Task inputs start
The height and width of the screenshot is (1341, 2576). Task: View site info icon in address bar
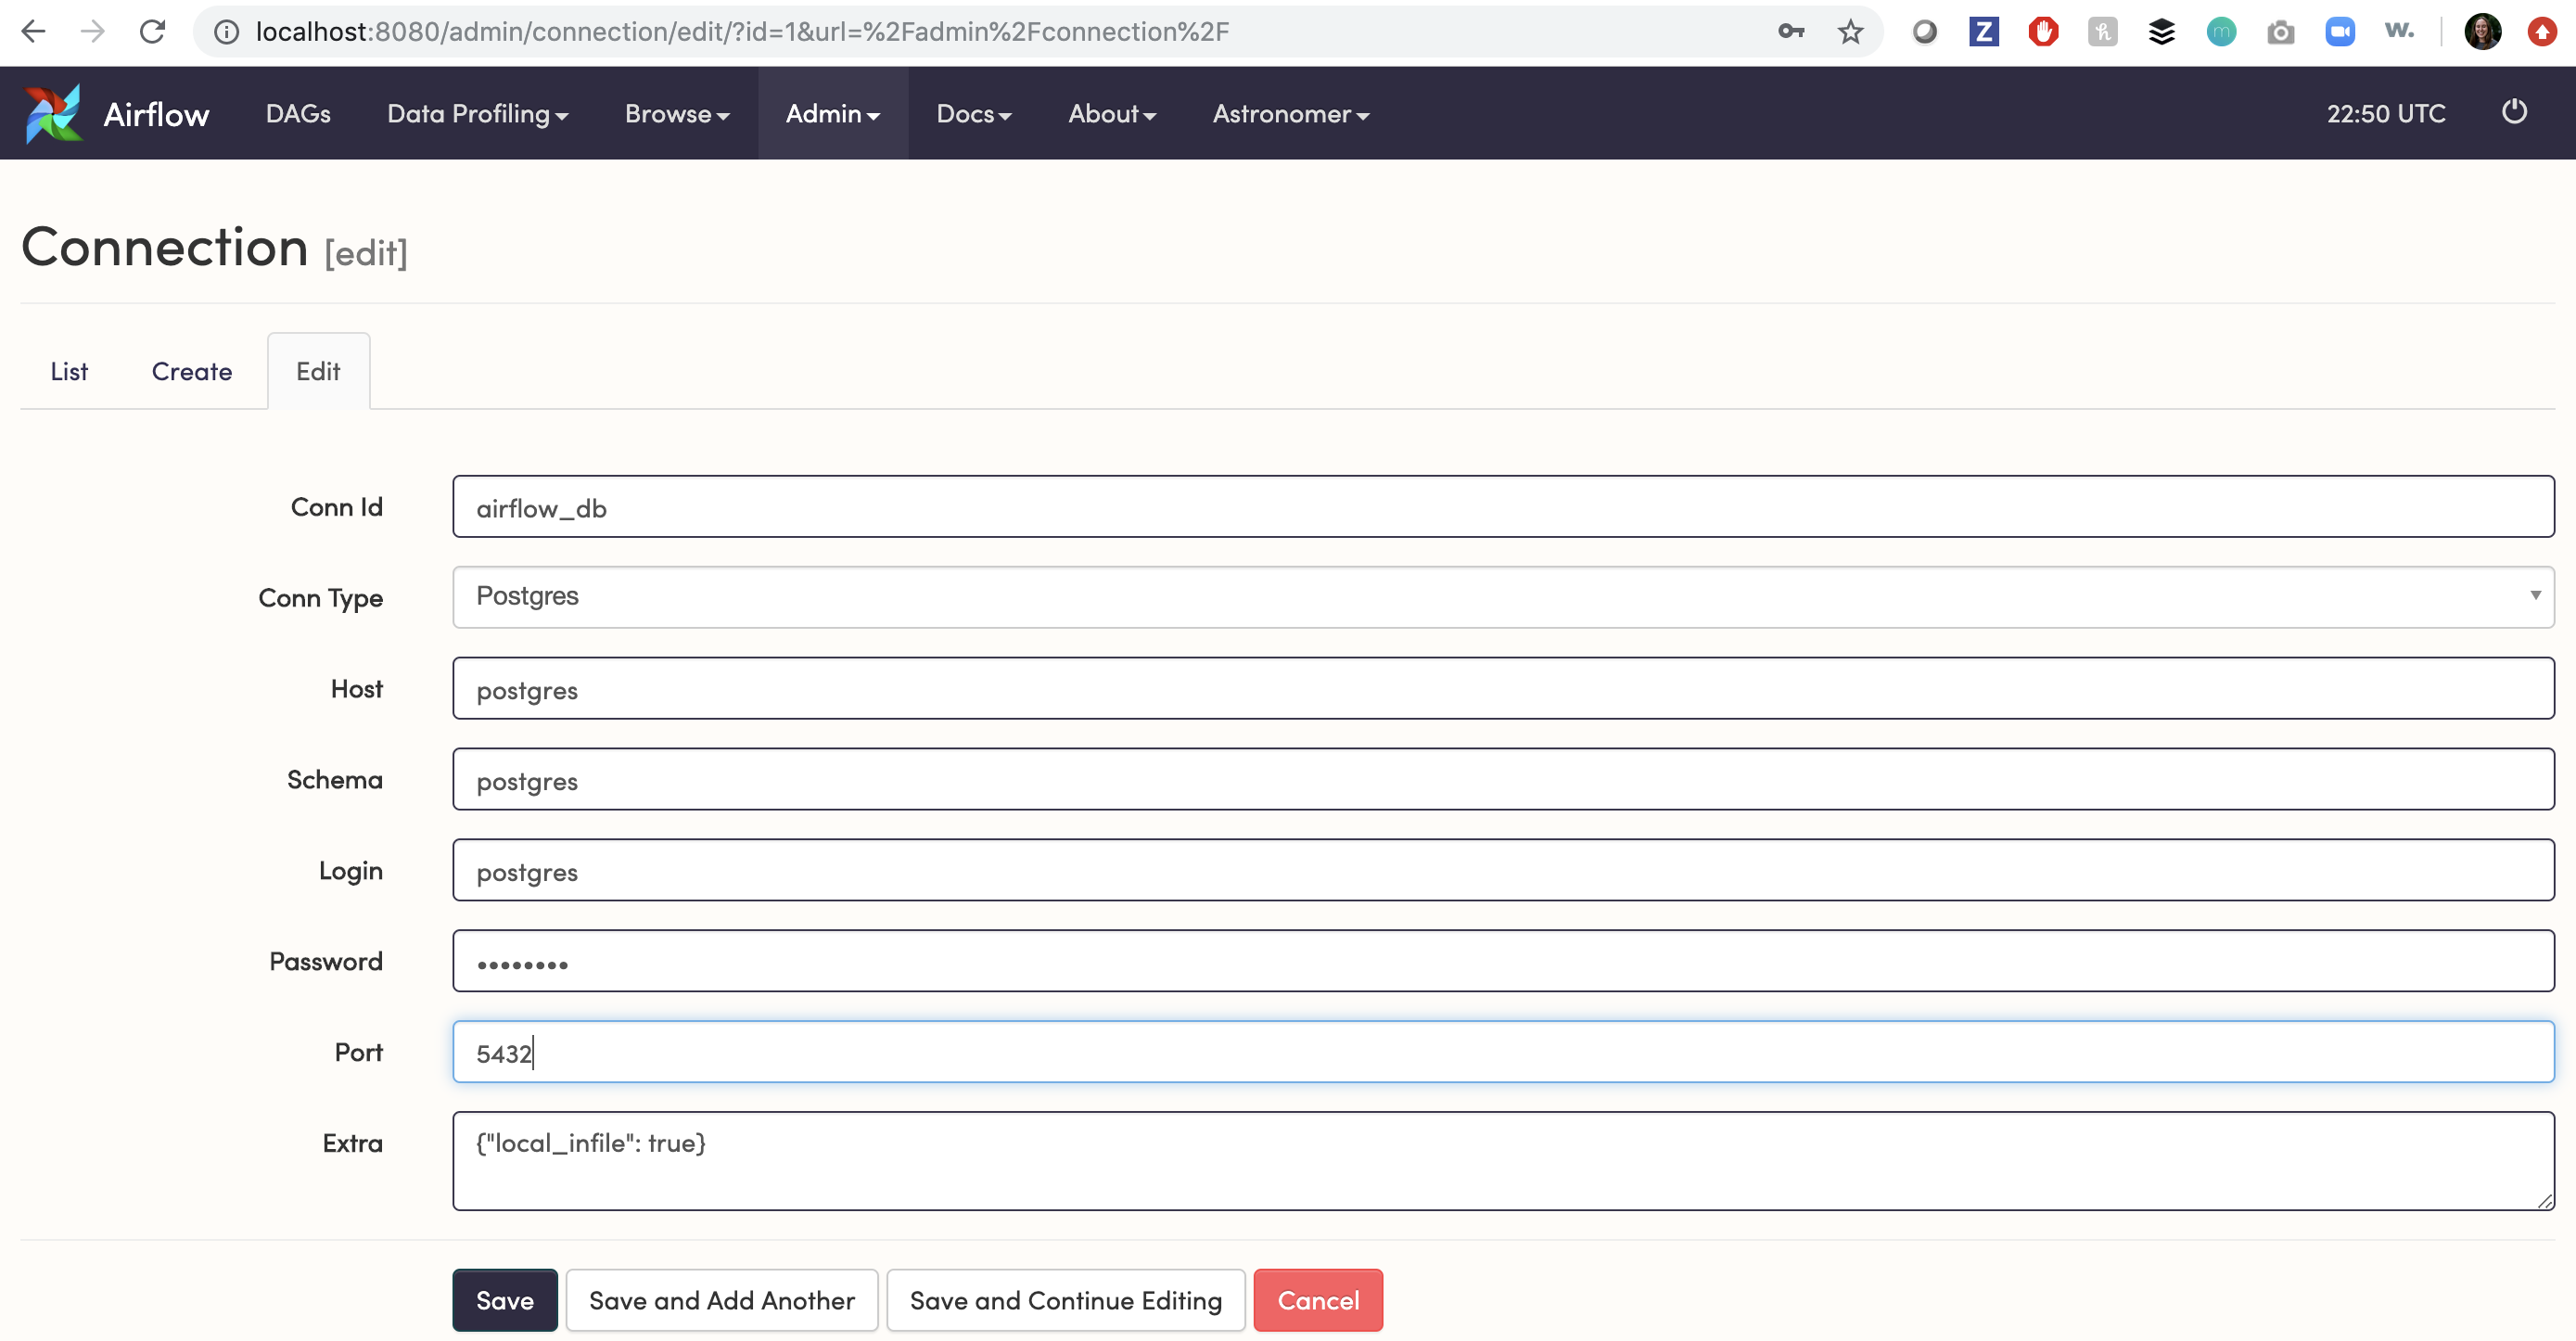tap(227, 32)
Task inputs end
Task inputs start
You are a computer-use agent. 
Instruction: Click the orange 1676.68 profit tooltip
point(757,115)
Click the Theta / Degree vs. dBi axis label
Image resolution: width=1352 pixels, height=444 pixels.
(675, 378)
Task inputs end
Task inputs start
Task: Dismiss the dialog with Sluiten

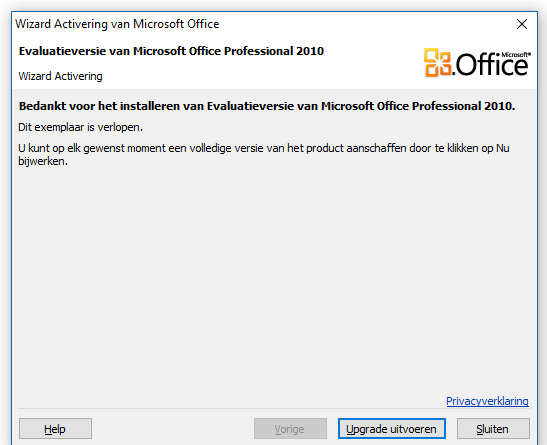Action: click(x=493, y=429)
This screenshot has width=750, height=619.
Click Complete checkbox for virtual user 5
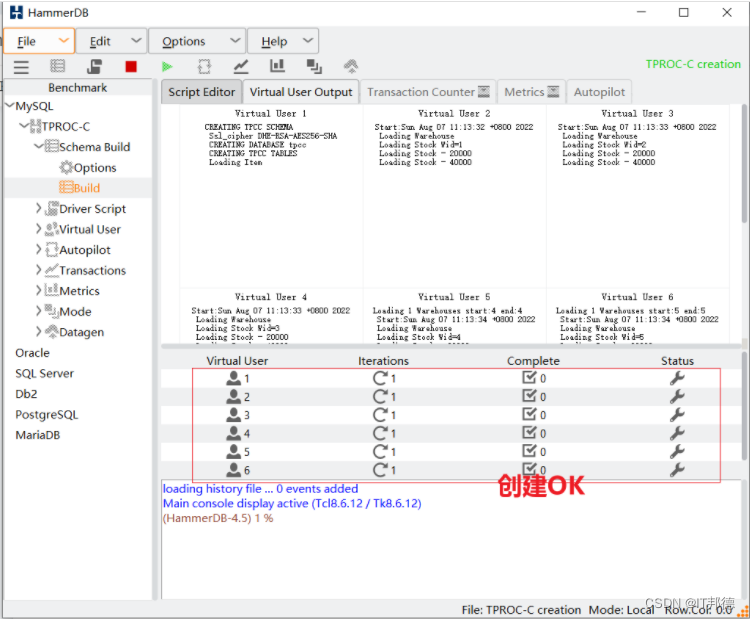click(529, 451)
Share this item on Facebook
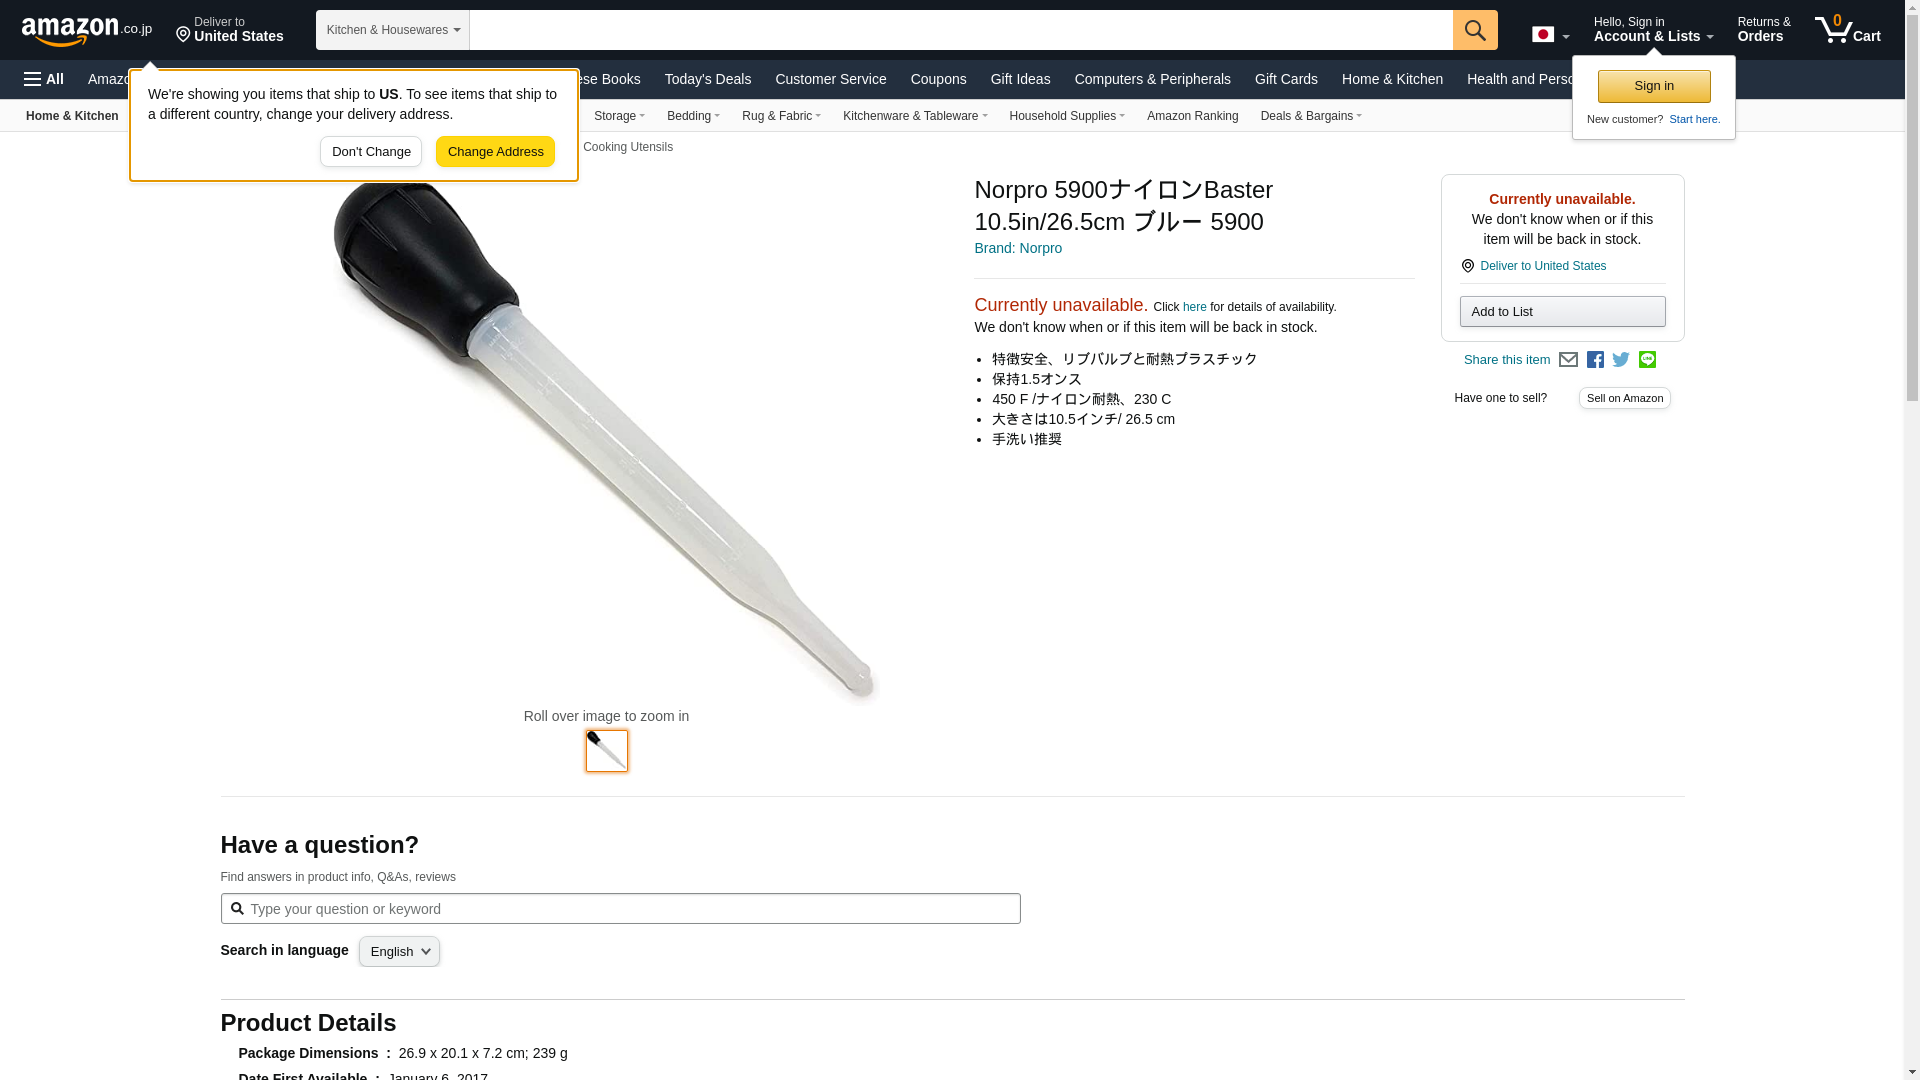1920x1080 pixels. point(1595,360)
Task inputs end
▶ [Exercise instructions]
Please copy out the material word for word, from the line with "The height and" to the line with "tap(227, 32)", leaving out the pictures.

▶ [Result of this task]
The height and width of the screenshot is (1341, 2576). Task: View site info icon in address bar
tap(227, 32)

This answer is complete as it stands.